**SELECTED TEXT:**
— start —
In the end the 360 was rushed to market without being designed properly and people are seeing the consequences thereof. It's a poor business practise, but unfortunately for the gaming public a very effective one.


----------



## revol68 (Oct 3, 2009)

to be fair you just sound like a whinging cunt about absolutely everything, so I'd be tempted to say you get the luck you deserve.


----------



## Kid_Eternity (Oct 3, 2009)

AW, send it for repair, mine started doing that a few months ago then the drive wouldn't read anything. They emailed me Thursday to say they've received it at the repair centre...they will check more than once to determine whether it needs sending back/repairing or replacing...


----------



## Awesome Wells (Oct 4, 2009)

revol68 said:


> to be fair you just sound like a whinging cunt about absolutely everything, so I'd be tempted to say you get the luck you deserve.




get a life mate.



Kid_Eternity said:


> AW, send it for repair, mine started doing that a few months ago then the drive wouldn't read anything. They emailed me Thursday to say they've received it at the repair centre...they will check more than once to determine whether it needs sending back/repairing or replacing...



Too late. Got me money back.  Dont want another 360 ever again. Just badly made - oops, that's whinging. Can't do that, what will the parishioners say?


----------



## Kid_Eternity (Oct 4, 2009)

Oh yeah lol skim read the above! Fair enough, each to their own...


----------



## Awesome Wells (Oct 4, 2009)

What else can you do with a broken purchase except return it? Can't be expected to open it up and repair it myself. They didn't do xbox repair gcse's when i was at school


----------
— end —
**TO BE DONE:** Name every distinct user who has a post heading in the forum thread about the 360. The entries have nothing to do with the forum thread about the 360.

(Stored items)
— start —
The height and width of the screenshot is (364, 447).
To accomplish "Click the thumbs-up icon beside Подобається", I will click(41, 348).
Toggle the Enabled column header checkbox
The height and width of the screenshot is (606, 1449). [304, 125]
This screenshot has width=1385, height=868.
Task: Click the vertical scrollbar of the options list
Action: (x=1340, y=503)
— end —
**ANSWER FOR THIS EXERCISE:** revol68, Kid_Eternity, Awesome Wells